THE PROBLEM:
Reproduce all of the items below with "screen assistant" substituted for every occurrence of "GUI agent", keeping every other character as it is.

DATA ROWS:
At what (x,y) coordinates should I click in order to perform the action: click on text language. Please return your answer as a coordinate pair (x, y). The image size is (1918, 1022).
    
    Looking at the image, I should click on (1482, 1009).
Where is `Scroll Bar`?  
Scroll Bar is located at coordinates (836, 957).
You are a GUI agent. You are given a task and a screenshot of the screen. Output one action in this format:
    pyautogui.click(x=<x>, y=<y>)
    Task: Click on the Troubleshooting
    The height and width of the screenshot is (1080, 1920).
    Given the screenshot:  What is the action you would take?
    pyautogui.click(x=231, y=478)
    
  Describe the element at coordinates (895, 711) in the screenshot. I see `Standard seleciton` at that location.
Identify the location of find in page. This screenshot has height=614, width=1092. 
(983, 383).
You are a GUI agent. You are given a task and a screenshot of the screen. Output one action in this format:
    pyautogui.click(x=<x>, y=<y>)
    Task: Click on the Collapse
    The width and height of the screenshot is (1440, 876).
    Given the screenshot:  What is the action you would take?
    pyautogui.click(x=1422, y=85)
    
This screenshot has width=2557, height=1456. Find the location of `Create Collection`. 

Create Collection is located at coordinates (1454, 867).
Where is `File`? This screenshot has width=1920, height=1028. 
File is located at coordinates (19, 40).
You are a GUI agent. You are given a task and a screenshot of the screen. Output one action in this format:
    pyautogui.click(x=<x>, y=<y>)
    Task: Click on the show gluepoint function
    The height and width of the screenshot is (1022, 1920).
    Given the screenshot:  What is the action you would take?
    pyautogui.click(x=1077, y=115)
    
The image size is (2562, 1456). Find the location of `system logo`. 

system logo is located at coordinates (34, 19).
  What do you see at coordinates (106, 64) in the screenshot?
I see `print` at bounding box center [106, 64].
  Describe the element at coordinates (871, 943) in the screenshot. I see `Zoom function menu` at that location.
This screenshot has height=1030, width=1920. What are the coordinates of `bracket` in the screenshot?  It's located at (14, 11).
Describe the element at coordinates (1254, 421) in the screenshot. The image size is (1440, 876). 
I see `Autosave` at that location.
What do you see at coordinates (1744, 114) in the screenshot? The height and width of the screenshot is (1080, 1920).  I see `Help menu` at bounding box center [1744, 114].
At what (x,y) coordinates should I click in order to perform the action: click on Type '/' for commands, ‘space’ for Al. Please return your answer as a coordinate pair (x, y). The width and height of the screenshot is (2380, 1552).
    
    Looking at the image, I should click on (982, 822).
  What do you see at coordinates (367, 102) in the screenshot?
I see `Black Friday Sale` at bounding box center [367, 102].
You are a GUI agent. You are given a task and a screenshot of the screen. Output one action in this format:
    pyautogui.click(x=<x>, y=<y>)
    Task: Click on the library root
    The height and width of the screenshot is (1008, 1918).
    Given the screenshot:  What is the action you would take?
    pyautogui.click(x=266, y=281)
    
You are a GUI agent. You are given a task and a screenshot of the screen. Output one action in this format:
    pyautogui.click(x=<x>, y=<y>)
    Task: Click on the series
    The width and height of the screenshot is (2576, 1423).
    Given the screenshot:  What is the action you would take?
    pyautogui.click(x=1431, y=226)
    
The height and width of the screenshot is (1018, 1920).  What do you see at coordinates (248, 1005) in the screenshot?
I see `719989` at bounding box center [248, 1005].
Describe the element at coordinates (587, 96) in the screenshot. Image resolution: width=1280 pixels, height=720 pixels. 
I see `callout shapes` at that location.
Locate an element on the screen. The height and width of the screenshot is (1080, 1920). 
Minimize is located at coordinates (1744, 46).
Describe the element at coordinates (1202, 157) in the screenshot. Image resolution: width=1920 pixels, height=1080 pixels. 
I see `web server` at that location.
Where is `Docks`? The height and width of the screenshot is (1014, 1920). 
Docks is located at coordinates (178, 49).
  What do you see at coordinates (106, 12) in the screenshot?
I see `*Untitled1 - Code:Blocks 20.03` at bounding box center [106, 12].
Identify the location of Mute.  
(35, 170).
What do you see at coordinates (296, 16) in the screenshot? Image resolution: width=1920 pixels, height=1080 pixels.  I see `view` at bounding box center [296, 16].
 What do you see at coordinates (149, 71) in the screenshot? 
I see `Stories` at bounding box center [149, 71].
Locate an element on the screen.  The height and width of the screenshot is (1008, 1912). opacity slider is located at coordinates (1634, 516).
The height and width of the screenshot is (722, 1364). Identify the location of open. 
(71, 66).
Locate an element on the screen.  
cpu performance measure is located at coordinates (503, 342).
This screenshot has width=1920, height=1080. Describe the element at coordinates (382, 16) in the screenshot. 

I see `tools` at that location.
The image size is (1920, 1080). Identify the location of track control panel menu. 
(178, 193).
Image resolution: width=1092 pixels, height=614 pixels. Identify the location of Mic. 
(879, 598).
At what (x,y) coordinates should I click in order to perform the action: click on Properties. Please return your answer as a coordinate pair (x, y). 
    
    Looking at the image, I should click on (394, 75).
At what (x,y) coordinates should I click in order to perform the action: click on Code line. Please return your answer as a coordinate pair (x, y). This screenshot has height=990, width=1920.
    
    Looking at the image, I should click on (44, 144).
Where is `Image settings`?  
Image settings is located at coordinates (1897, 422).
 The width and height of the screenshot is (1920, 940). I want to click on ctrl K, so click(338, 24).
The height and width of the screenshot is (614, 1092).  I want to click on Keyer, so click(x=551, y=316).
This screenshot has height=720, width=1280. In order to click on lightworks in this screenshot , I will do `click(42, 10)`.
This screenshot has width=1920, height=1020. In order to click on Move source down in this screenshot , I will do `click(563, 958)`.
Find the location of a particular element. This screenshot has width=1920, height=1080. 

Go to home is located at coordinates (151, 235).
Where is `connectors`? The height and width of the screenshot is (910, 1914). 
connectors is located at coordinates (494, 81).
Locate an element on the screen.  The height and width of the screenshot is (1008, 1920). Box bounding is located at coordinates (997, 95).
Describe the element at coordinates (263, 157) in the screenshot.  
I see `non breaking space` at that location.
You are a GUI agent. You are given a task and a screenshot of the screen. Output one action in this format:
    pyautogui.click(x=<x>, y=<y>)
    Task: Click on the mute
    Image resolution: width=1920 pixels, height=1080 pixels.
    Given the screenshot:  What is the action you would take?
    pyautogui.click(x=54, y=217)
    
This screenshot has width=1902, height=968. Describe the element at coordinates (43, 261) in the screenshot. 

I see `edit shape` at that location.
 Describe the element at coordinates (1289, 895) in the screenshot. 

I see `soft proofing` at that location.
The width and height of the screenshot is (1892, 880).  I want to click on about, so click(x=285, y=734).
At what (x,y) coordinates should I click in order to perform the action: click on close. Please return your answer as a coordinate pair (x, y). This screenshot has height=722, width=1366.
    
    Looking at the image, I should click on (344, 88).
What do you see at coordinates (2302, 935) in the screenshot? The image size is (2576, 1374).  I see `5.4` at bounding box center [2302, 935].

SOLUTION TO THE EXERCISE:
At what (x,y) coordinates should I click in order to perform the action: click on text language. Please return your answer as a coordinate pair (x, y). The image size is (1918, 1022).
    
    Looking at the image, I should click on (1482, 1009).
Where is `Scroll Bar`?  
Scroll Bar is located at coordinates (836, 957).
You are a screen assistant. You are given a task and a screenshot of the screen. Output one action in this format:
    pyautogui.click(x=<x>, y=<y>)
    Task: Click on the Troubleshooting
    The height and width of the screenshot is (1080, 1920).
    Given the screenshot:  What is the action you would take?
    pyautogui.click(x=231, y=478)
    
  Describe the element at coordinates (895, 711) in the screenshot. I see `Standard seleciton` at that location.
Identify the location of find in page. This screenshot has height=614, width=1092. 
(983, 383).
You are a screen assistant. You are given a task and a screenshot of the screen. Output one action in this format:
    pyautogui.click(x=<x>, y=<y>)
    Task: Click on the Collapse
    The width and height of the screenshot is (1440, 876).
    Given the screenshot:  What is the action you would take?
    pyautogui.click(x=1422, y=85)
    
This screenshot has width=2557, height=1456. Find the location of `Create Collection`. 

Create Collection is located at coordinates (1454, 867).
Where is `File`? This screenshot has width=1920, height=1028. 
File is located at coordinates (19, 40).
You are a screen assistant. You are given a task and a screenshot of the screen. Output one action in this format:
    pyautogui.click(x=<x>, y=<y>)
    Task: Click on the show gluepoint function
    The height and width of the screenshot is (1022, 1920).
    Given the screenshot:  What is the action you would take?
    pyautogui.click(x=1077, y=115)
    
The image size is (2562, 1456). Find the location of `system logo`. 

system logo is located at coordinates (34, 19).
  What do you see at coordinates (106, 64) in the screenshot?
I see `print` at bounding box center [106, 64].
  Describe the element at coordinates (871, 943) in the screenshot. I see `Zoom function menu` at that location.
This screenshot has height=1030, width=1920. What are the coordinates of `bracket` in the screenshot?  It's located at (14, 11).
Describe the element at coordinates (1254, 421) in the screenshot. The image size is (1440, 876). 
I see `Autosave` at that location.
What do you see at coordinates (1744, 114) in the screenshot? The height and width of the screenshot is (1080, 1920).  I see `Help menu` at bounding box center [1744, 114].
At what (x,y) coordinates should I click in order to perform the action: click on Type '/' for commands, ‘space’ for Al. Please return your answer as a coordinate pair (x, y). The width and height of the screenshot is (2380, 1552).
    
    Looking at the image, I should click on (982, 822).
  What do you see at coordinates (367, 102) in the screenshot?
I see `Black Friday Sale` at bounding box center [367, 102].
You are a screen assistant. You are given a task and a screenshot of the screen. Output one action in this format:
    pyautogui.click(x=<x>, y=<y>)
    Task: Click on the library root
    The height and width of the screenshot is (1008, 1918).
    Given the screenshot:  What is the action you would take?
    pyautogui.click(x=266, y=281)
    
You are a screen assistant. You are given a task and a screenshot of the screen. Output one action in this format:
    pyautogui.click(x=<x>, y=<y>)
    Task: Click on the series
    The width and height of the screenshot is (2576, 1423).
    Given the screenshot:  What is the action you would take?
    pyautogui.click(x=1431, y=226)
    
The height and width of the screenshot is (1018, 1920).  What do you see at coordinates (248, 1005) in the screenshot?
I see `719989` at bounding box center [248, 1005].
Describe the element at coordinates (587, 96) in the screenshot. Image resolution: width=1280 pixels, height=720 pixels. 
I see `callout shapes` at that location.
Locate an element on the screen. The height and width of the screenshot is (1080, 1920). 
Minimize is located at coordinates (1744, 46).
Describe the element at coordinates (1202, 157) in the screenshot. Image resolution: width=1920 pixels, height=1080 pixels. 
I see `web server` at that location.
Where is `Docks`? The height and width of the screenshot is (1014, 1920). 
Docks is located at coordinates (178, 49).
  What do you see at coordinates (106, 12) in the screenshot?
I see `*Untitled1 - Code:Blocks 20.03` at bounding box center [106, 12].
Identify the location of Mute.  
(35, 170).
What do you see at coordinates (296, 16) in the screenshot? Image resolution: width=1920 pixels, height=1080 pixels.  I see `view` at bounding box center [296, 16].
 What do you see at coordinates (149, 71) in the screenshot? 
I see `Stories` at bounding box center [149, 71].
Locate an element on the screen.  The height and width of the screenshot is (1008, 1912). opacity slider is located at coordinates (1634, 516).
The height and width of the screenshot is (722, 1364). Identify the location of open. 
(71, 66).
Locate an element on the screen.  
cpu performance measure is located at coordinates (503, 342).
This screenshot has width=1920, height=1080. Describe the element at coordinates (382, 16) in the screenshot. 

I see `tools` at that location.
The image size is (1920, 1080). Identify the location of track control panel menu. 
(178, 193).
Image resolution: width=1092 pixels, height=614 pixels. Identify the location of Mic. 
(879, 598).
At what (x,y) coordinates should I click in order to perform the action: click on Properties. Please return your answer as a coordinate pair (x, y). 
    
    Looking at the image, I should click on (394, 75).
At what (x,y) coordinates should I click in order to perform the action: click on Code line. Please return your answer as a coordinate pair (x, y). This screenshot has height=990, width=1920.
    
    Looking at the image, I should click on (44, 144).
Where is `Image settings`?  
Image settings is located at coordinates (1897, 422).
 The width and height of the screenshot is (1920, 940). I want to click on ctrl K, so click(338, 24).
The height and width of the screenshot is (614, 1092).  I want to click on Keyer, so click(x=551, y=316).
This screenshot has height=720, width=1280. In order to click on lightworks in this screenshot , I will do `click(42, 10)`.
This screenshot has width=1920, height=1020. In order to click on Move source down in this screenshot , I will do `click(563, 958)`.
Find the location of a particular element. This screenshot has width=1920, height=1080. 

Go to home is located at coordinates (151, 235).
Where is `connectors`? The height and width of the screenshot is (910, 1914). 
connectors is located at coordinates (494, 81).
Locate an element on the screen.  The height and width of the screenshot is (1008, 1920). Box bounding is located at coordinates (997, 95).
Describe the element at coordinates (263, 157) in the screenshot.  
I see `non breaking space` at that location.
You are a screen assistant. You are given a task and a screenshot of the screen. Output one action in this format:
    pyautogui.click(x=<x>, y=<y>)
    Task: Click on the mute
    Image resolution: width=1920 pixels, height=1080 pixels.
    Given the screenshot:  What is the action you would take?
    pyautogui.click(x=54, y=217)
    
This screenshot has width=1902, height=968. Describe the element at coordinates (43, 261) in the screenshot. 

I see `edit shape` at that location.
 Describe the element at coordinates (1289, 895) in the screenshot. 

I see `soft proofing` at that location.
The width and height of the screenshot is (1892, 880).  I want to click on about, so click(x=285, y=734).
At what (x,y) coordinates should I click in order to perform the action: click on close. Please return your answer as a coordinate pair (x, y). This screenshot has height=722, width=1366.
    
    Looking at the image, I should click on (344, 88).
What do you see at coordinates (2302, 935) in the screenshot? The image size is (2576, 1374).  I see `5.4` at bounding box center [2302, 935].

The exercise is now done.